But whatever their findings, Park will not be charged due to a law that makes the president immune from prosecution.
South Korean prosecutors announced Sunday there was enough evidence charge Choi Soon-sil, a friend of the president, and former aides An Chong-bum and Chung Ho-sung.
Lee Young-ryol, the prosecutor who led the corruption probe, said Choi and An are being charged with abuse of power, fraud and coercion. Chung faces charges related to leaking classified documents to Choi through email, phone and fax.
"Park cannot be charged with any 'crime' as a sitting president in accordance with Korean constitution but prosecutors will continue to investigate Park Geun-hye," Lee said.
Park will become the nation's first sitting president to be investigated as a suspect, CNN's Paula Hancocks said.
According to the South Korean constitution, the president cannot be charged with a crime while holding office except for insurrection or treason.

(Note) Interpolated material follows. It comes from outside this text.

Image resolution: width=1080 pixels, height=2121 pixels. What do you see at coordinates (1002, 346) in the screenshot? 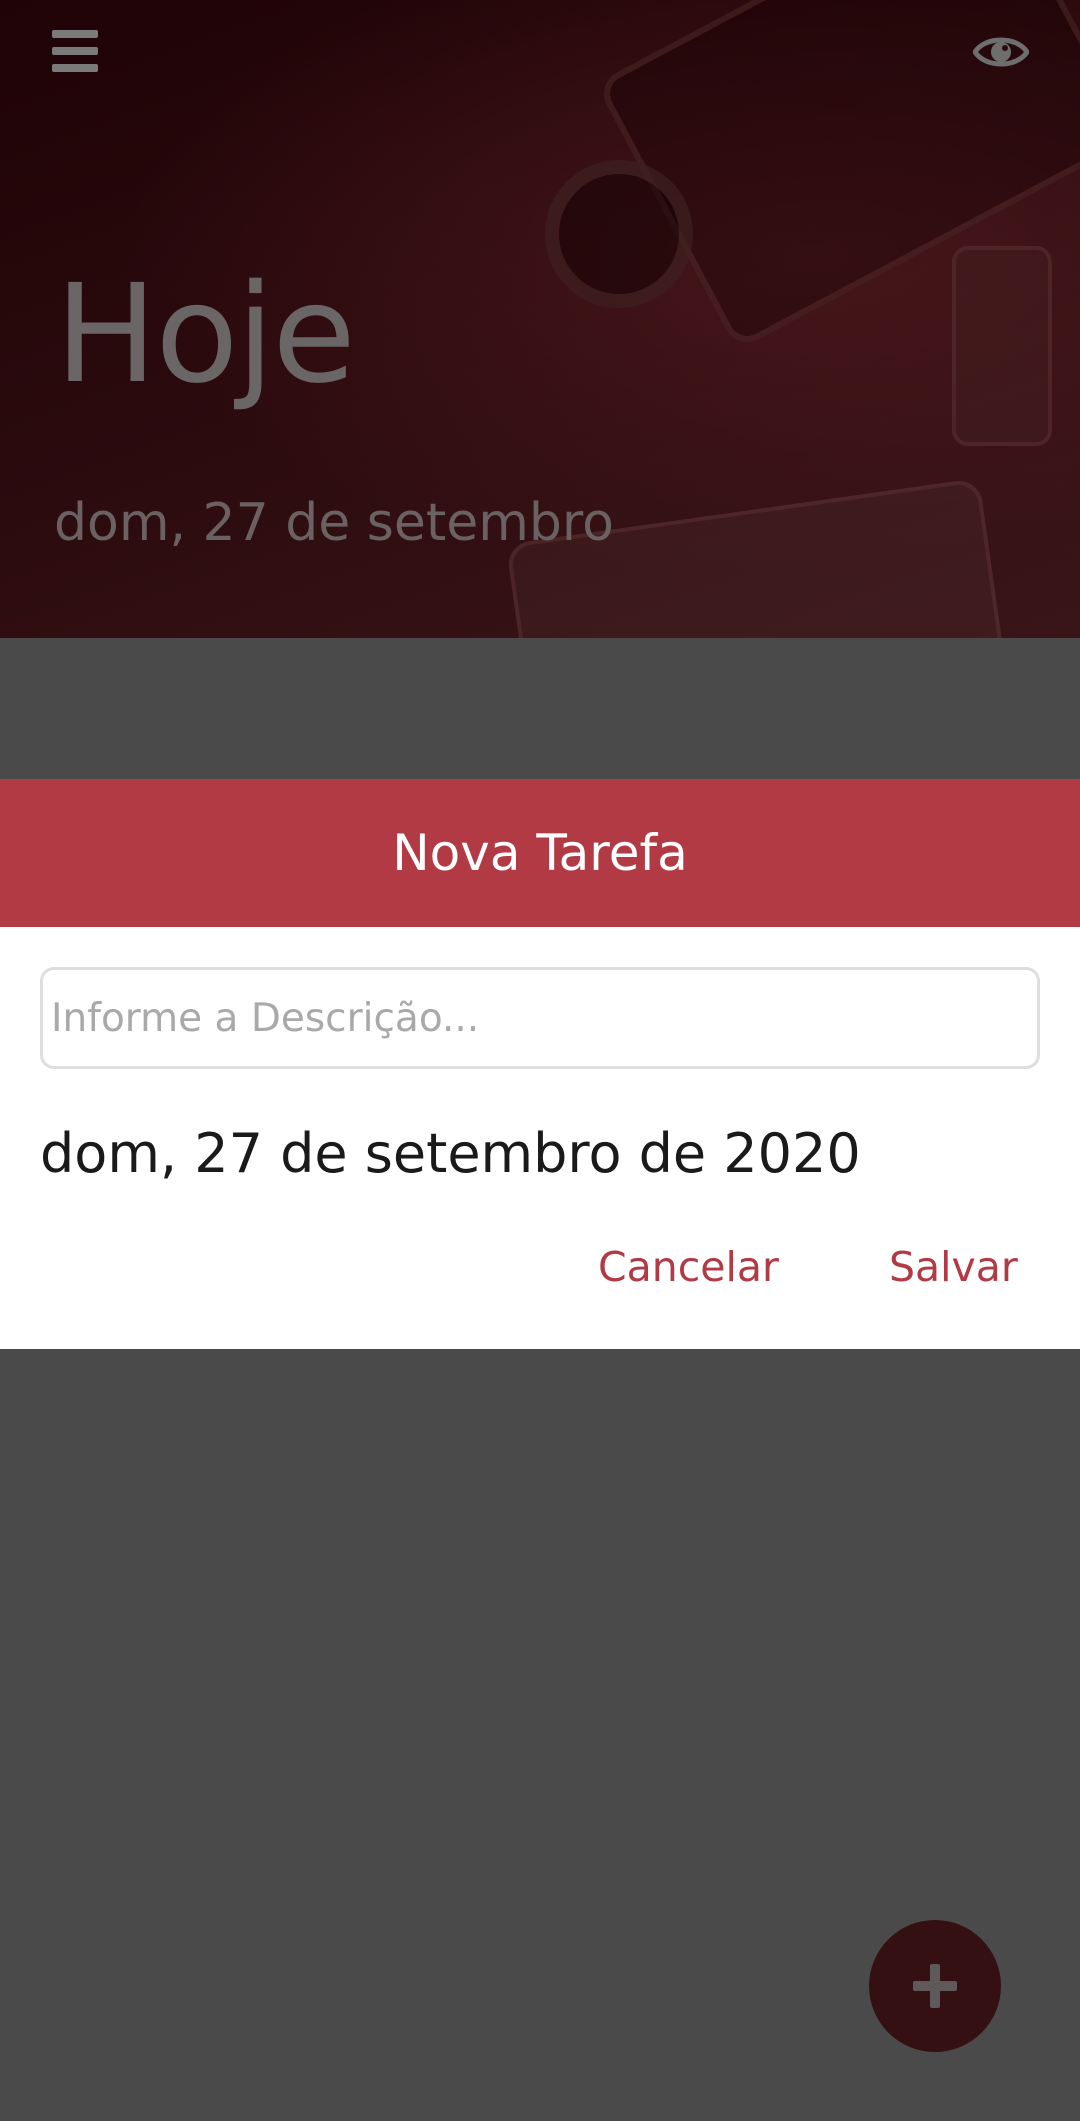
I see `phone-illustration` at bounding box center [1002, 346].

A spokesperson for the Blue House blasted the investigation as one that has "ignored fairness."
"Her rights of getting a fair chance of due legal process has been taken away," the Blue House spokesperson said.
Choi charged following arrest
The presidential scandal first started
when CNN South Korean affiliate JTBC found evidence that Choi had received secret documents on an abandoned tablet device.
When Choi's father died, she succeeded him as leader of the Eternal Life Church. For years, she has given Park spiritual guidance.
"It's much more than simply, 'Oh she knows this person,' it's deeply intertwined, almost like they're Rasputin and Park Geun-hye is just a puppet," David Kang, director of the Korean Studies Institute at the University of Southern California, recently told
Choi, who was arrested in early November, faced accusations that she used her relationship with Park to acquire millions of dollars in donations for her foundations.
Prior to her arrest, Choi had issued an apology and said that she had "committed a deadly sin," according to CNN affiliate YTN.
"My apologies to the public," she said at the time. "Please forgive me."
Park has apologized multiple times for her role in the scandal.
Multiple aides, multiple resignations
Park has ordered the resignation of 10 of her senior secretaries -- aides who coordinate policy -- as political turmoil gripped the country.
Multiple aides to President Park have resigned in the wake of the scandal, including four senior secretaries responsible for political affairs and policy coordination.
Park also sacked the country's prime minister Hwang Kyo-ahn, replacing him with Kim Byong-joon, a professor at Seoul's Kookmin University.
Protesters: Park should resign as president
Massive demonstrations have taken place across South Korea to demand Park's resignation, according to the country's Yonhap news agency.
Earlier this month, protesters gathered around the presidential compound in the South Korean capital of Seoul to vent their anger at President Park.
It was one of the biggest anti-government protests the country has seen in decades, according to Hancocks
Following that demonstration, Park's spokesman said the President had "heard the voices of the people yesterday with gravity and deeply realizes the seriousness of the current situation."
He added that Park was considering ways to "normalize the state of affairs and fulfill her responsibility as President."
Park spokesperson fires back
In a statement, a spokesperson from the Blue House called the prosecutor's remarks "regrettable," given the perception that the president has committed a crime.
"What the Prosecutors' office have said today is not true and that they have ignored the facts and it is only based on speculation and imagination," the spokesperson said.
Nevertheless, Park still planned to cooperate with prosecutors for questions this week to order to "prove her innocence."
During the scandal, the spokesperson noted the likelihood of the president getting a fair chance of due legal process has been taken away.